Теперь по-другому ответил бы Рекстынь маленькому сыну. Латыш — это из поколения в поколение растущая ненависть к захватчику-чужеземцу, к немецкому барону, к немцу — купцу и разбойнику, монаху в латах, с мечом и крестом. Эта ненависть с юности закалила Эдуарда Рекстыня, сына огородника, внука рыбака,— и сейчас она такая же живая, как в день, когда четверть века назад Эдуард покинул отчий дом и стал вместе с русскими отражать пришедших с запада захватчиков, ненавистных фашистов, объявивших себя, как здесь об этом говорилось, первым сортом, а все прочее человечество — вторым.

"Братья, товарищи!
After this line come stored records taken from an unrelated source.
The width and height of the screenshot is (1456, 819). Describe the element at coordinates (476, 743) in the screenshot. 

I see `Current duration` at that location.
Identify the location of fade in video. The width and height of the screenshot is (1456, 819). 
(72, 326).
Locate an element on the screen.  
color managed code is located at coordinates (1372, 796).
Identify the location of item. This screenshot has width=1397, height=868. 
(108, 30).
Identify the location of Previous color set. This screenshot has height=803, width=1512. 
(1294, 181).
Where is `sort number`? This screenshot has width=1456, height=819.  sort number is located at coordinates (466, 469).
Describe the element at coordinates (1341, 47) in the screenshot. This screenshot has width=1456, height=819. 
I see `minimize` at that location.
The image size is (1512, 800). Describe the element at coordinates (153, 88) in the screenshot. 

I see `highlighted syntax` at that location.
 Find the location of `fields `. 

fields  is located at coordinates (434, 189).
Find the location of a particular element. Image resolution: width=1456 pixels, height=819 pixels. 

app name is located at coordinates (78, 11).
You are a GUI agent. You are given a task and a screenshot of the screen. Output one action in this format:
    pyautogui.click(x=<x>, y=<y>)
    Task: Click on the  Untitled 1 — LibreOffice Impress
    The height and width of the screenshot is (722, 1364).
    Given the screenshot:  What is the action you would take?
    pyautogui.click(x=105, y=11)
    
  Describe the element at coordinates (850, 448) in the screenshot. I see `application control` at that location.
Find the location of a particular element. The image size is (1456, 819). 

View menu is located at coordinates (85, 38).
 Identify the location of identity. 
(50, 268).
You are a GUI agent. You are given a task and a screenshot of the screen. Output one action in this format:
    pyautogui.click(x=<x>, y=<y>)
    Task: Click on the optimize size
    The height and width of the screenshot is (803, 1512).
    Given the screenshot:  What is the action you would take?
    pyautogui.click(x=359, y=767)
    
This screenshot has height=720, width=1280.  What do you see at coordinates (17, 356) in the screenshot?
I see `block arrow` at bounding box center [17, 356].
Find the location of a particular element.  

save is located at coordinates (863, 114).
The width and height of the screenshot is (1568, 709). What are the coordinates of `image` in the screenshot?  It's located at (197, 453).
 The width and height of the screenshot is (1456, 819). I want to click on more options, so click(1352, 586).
Отдыхайте перед завтрашним боем!" — произнес мысленно Рекстынь. Он взял винтовку, стал у входа в землянку. Падает густой влажный снег — все бело, фронт затих,— тем легче может подкрасться враг. Гляди в оба, Эдуард Рекстынь, тебе выпала эта честь, латышский стрелок, первому стать на дневальство в своей роте.

Керосиновый чад, красноватый неровный свет, жар железной печурки, розовой от накала, длиннорукие тени, мелькающие по дощатым стенам блиндажа... Сюда, на командный пункт полка, впервые прибыл молодой политрук Дементьев. Намокший ватник его нагрелся — еще часок, другой и высохнет. Дементьеву интересно было слушать то, о чем говорили здесь, иногда громко, а иногда потише,— и тогда слышен был только спокойный голос командира стрелкового полка полковника Кораблева.

Говорили о бое. Им управляли отсюда, с командного пункта полка. Он давал себя знать глухими ударами, заставлявшими прыгать красноватый огонек керосиновой лампы.

Несколько часов тому назад Дементьев еще не знал о том, что он будет в этом полку, и о том, что такой полк существует. Позавчера, после месяца боевых приключений в тылу у немцев, он впервые в жизни очутился в Москве. Нужно было отоспаться, пройти санпропускник. Много часов отняли служебные разговоры... Москву повидать почти не пришлось.

Но все-таки, когда его, в числе еще двух десятков командиров и политработников, везли на фронт в грузовой машине и машина проезжала по одному из огромных мостов, перекинутых не только над рекой, но и над улицами, домами и трамваями, Дементьев на минуту увидел Кремль — эту легенду, такую достоверную в холодной пасмурности дня... А потом пошел снег. Машина мягко катилась по шоссе, всю ночь перед глазами Дементьева рябили влажные хлопья, и он, покачиваясь рядом с товарищами, то засыпал, то пробуждался и не то во сне, не то наяву снова представлял среди дворцов и храмов Кремля совсем маленькую, точно из сказки, окруженную елочками церковь "Спаса на бору".

Он запомнил ее по рисунку в учебнике, еще со времени школы. Был Гриша Дементьев комсомольцем еще до армии, религия и церковь издавна были для него чем-то враждебным, и то волнение, которое он испытывал сейчас, не имело в себе ничего религиозного. Но ведь эта маленькая церковь была началом Москвы, сердцевинкой будущего великого города. Кругом тогда были сосны, овраги, ручьи, бегущие в речку. Бор — и в бору зазвенели вдруг колокола, построена была маленькая церковь,— зародилось великое государство.